Exercise details - In your answer, set down the records below exactly as they stand, omitting pictures.

START Data for this exercise

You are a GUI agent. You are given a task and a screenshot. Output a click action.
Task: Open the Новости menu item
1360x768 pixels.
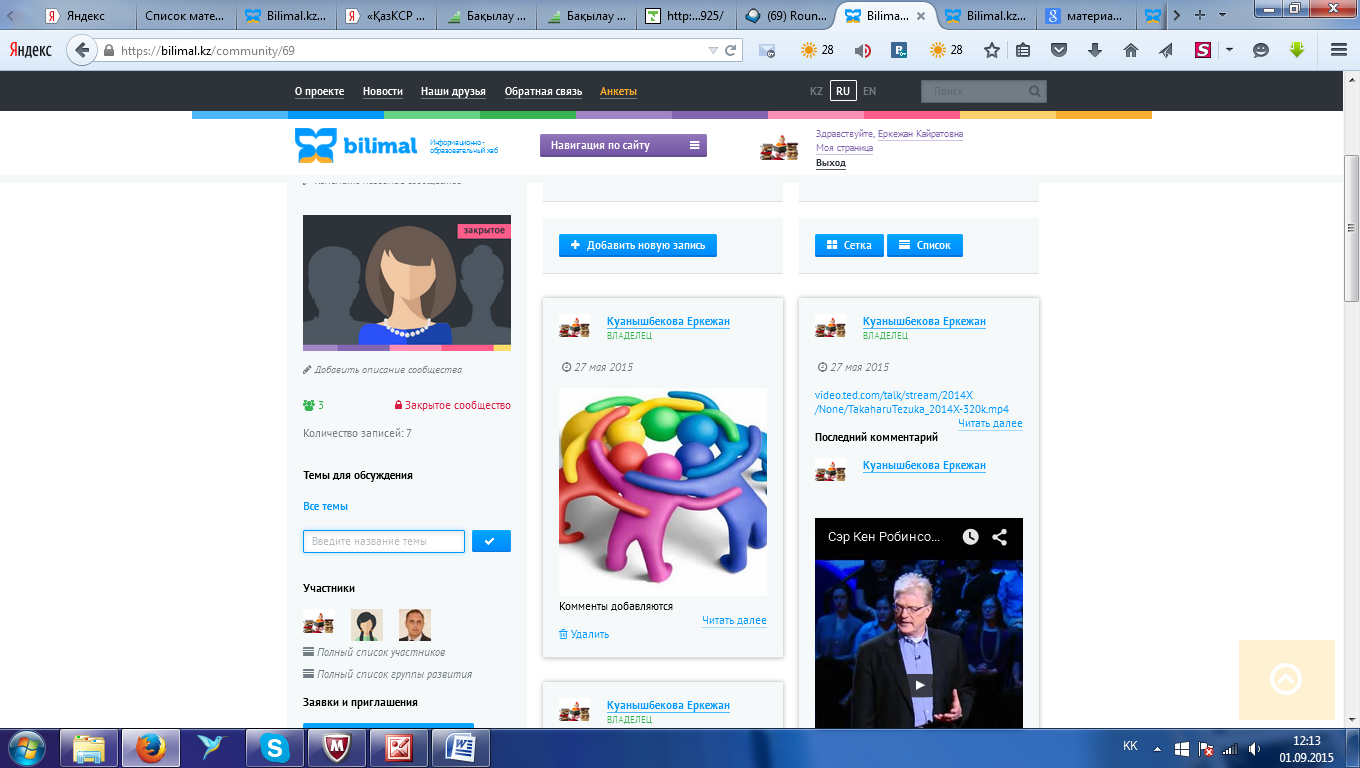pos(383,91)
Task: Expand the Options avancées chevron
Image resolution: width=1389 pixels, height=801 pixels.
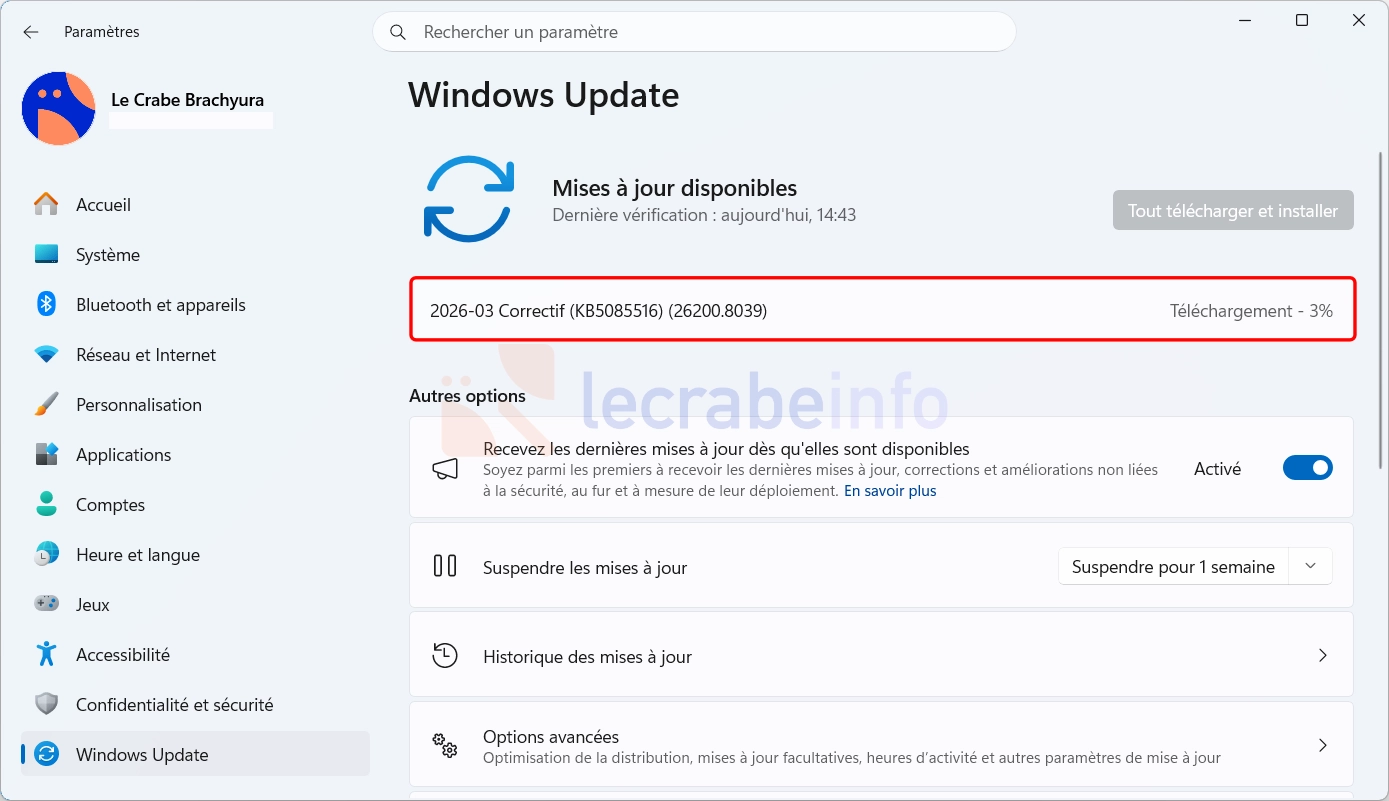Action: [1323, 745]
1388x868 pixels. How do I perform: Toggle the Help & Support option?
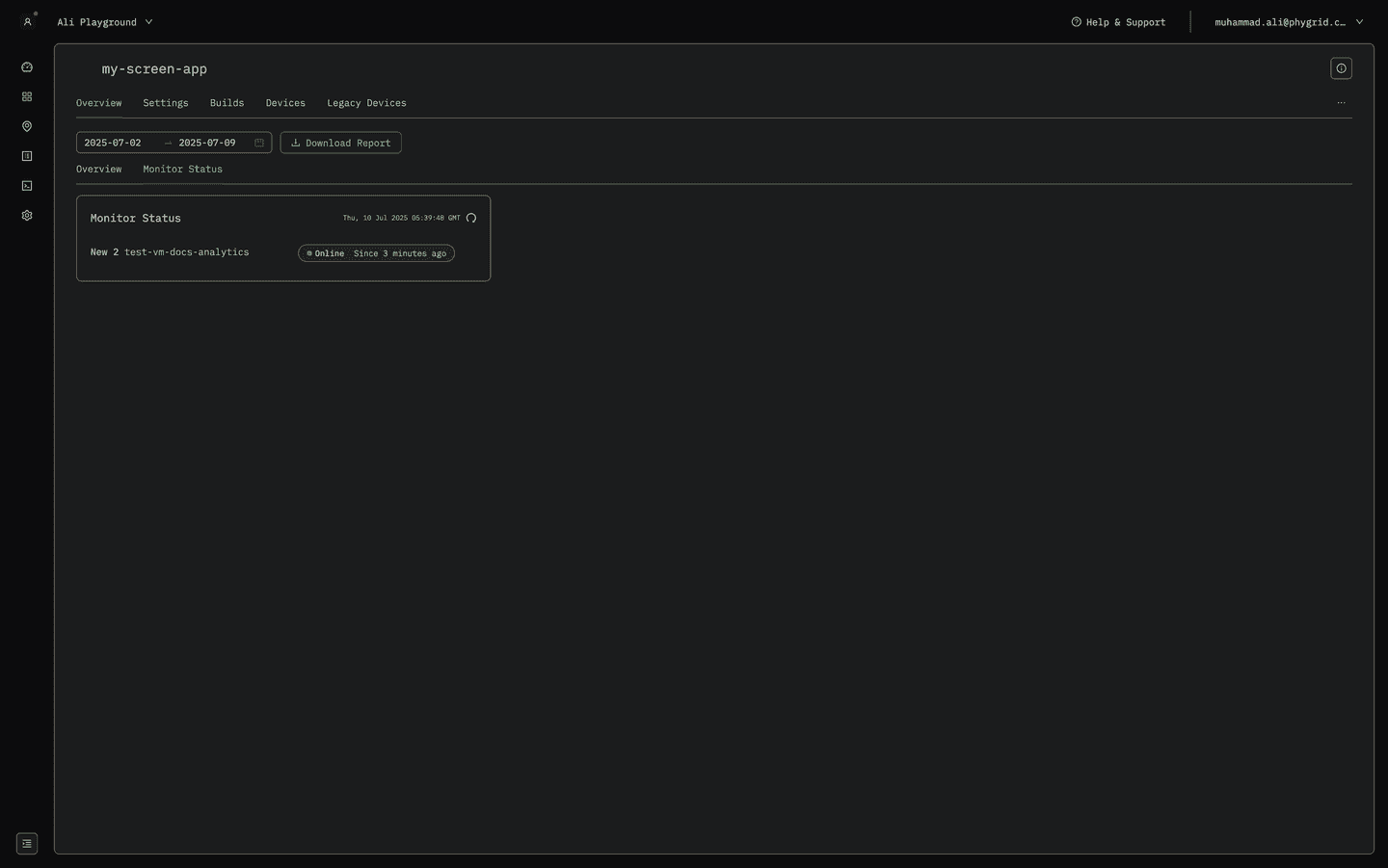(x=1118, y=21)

END Data for this exercise

Result below -
You are a GUI agent. You are given a task and a screenshot. Output a click action.
Task: Open the Новости menu item
1360x768 pixels.
pos(383,91)
Task: Expand the Options avancées chevron
Image resolution: width=1389 pixels, height=801 pixels.
Action: [1323, 745]
1388x868 pixels. How do I perform: Toggle the Help & Support option?
(x=1118, y=21)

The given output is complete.